J’attendais énormément cette
lecture, notamment parce que j’ai eu la chance de rencontrer Estelle Faye à
deux reprises : une première fois lors du festival Ouest Hurlant, puis pendant
une rencontre organisée par Chez Cha Cheshire. Deux moments passionnants et
chaleureux qui m’avaient donné encore plus envie de découvrir Cicatrices.
Et je peux le dire : j’ai
passé un très bon moment de lecture.
Dans ce roman, on suit May,
réfugiée dans la petite ville portuaire de Seasmouth, où l’étrange semble faire
partie du quotidien. Très vite, le livre installe une ambiance brumeuse et
presque oppressante, entre légendes marines, phénomènes surnaturels et secrets
enfouis. C’est clairement ce qui m’a le plus séduite : l’atmosphère.
Cet ouvrage réussit
parfaitement à créer cette sensation de malaise diffus propre au slow burn
horror. On sent constamment que quelque chose ne tourne pas rond à Seasmouth et
cette tension monte doucement au fil des pages. Les décors, les falaises
battues par les vents, la mer omniprésente, les habitants aux comportements
parfois étranges… tout contribue à rendre l’univers immersif et fascinant.
J’ai aussi beaucoup aimé la
galerie de personnages et les dynamiques qui se créent entre eux.

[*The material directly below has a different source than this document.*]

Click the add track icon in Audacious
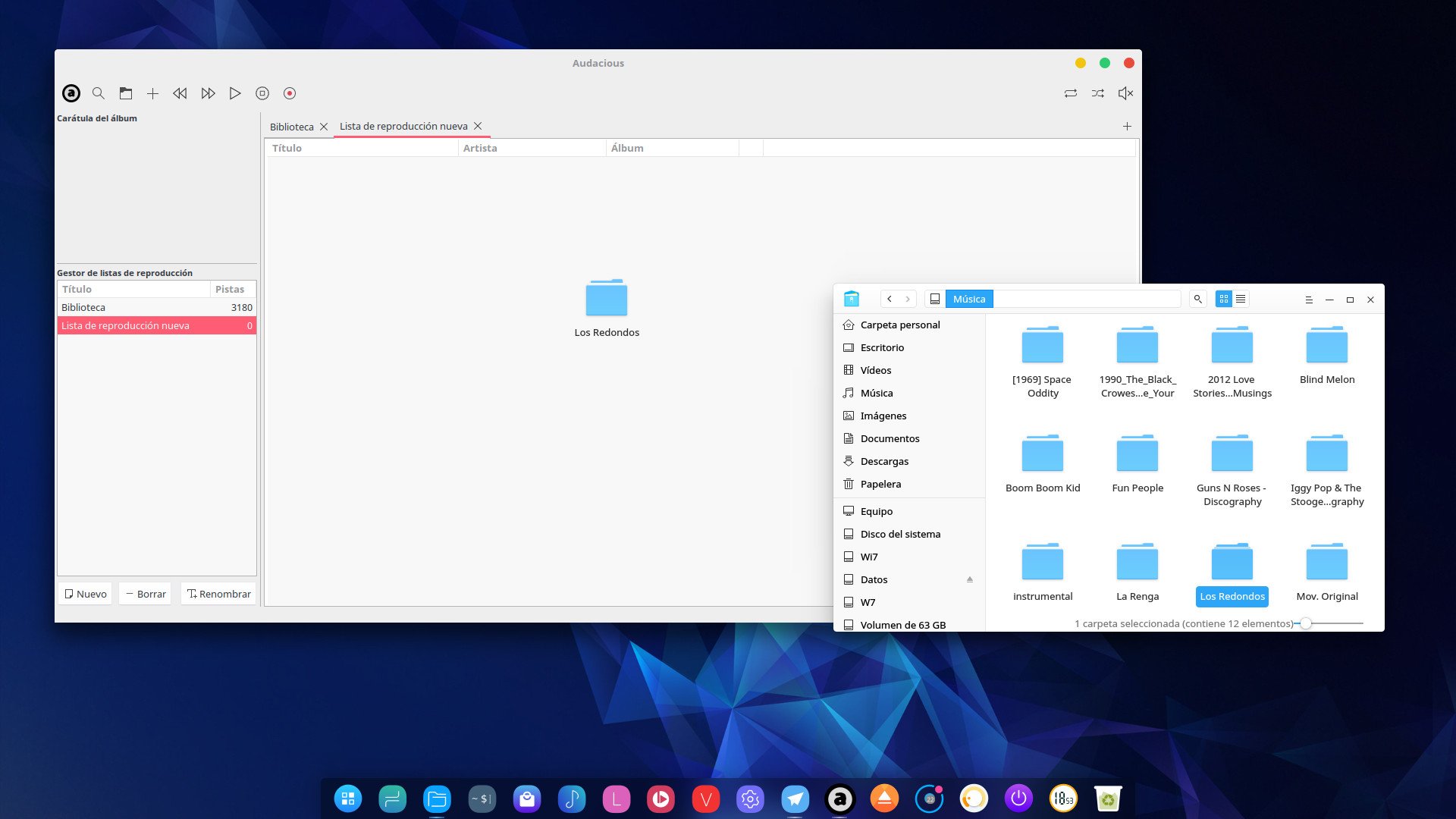 (x=152, y=93)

Entre le
charismatique Adrian Dashwood, Josh Galloway et les mystères entourant la
famille Saint-John, le roman joue très bien avec les archétypes gothiques tout
en leur donnant une vraie personnalité.
En revanche, j’avoue être
restée un peu sur ma faim concernant la fin. Je l’ai trouvée légèrement trop
rapide par rapport au développement installé auparavant. Certains éléments
auraient mérité, selon moi, davantage d’espace pour respirer, notamment autour
d’Eden. C’est un personnage qui m’intriguait énormément et j’aurais adoré en
apprendre plus, creuser davantage son rôle et ses liens avec l’histoire.
Malgré cela, je ressors avec
un ressenti très positif. Cicatrices est une lecture immersive, portée
par une ambiance forte et une plume qui fonctionne extrêmement bien sur le
registre du fantastique gothique. Une lecture parfaite pour celles et ceux qui
aiment les petites villes pleines de secrets, les légendes marines et les
récits où l’étrange s’installe lentement sous la peau.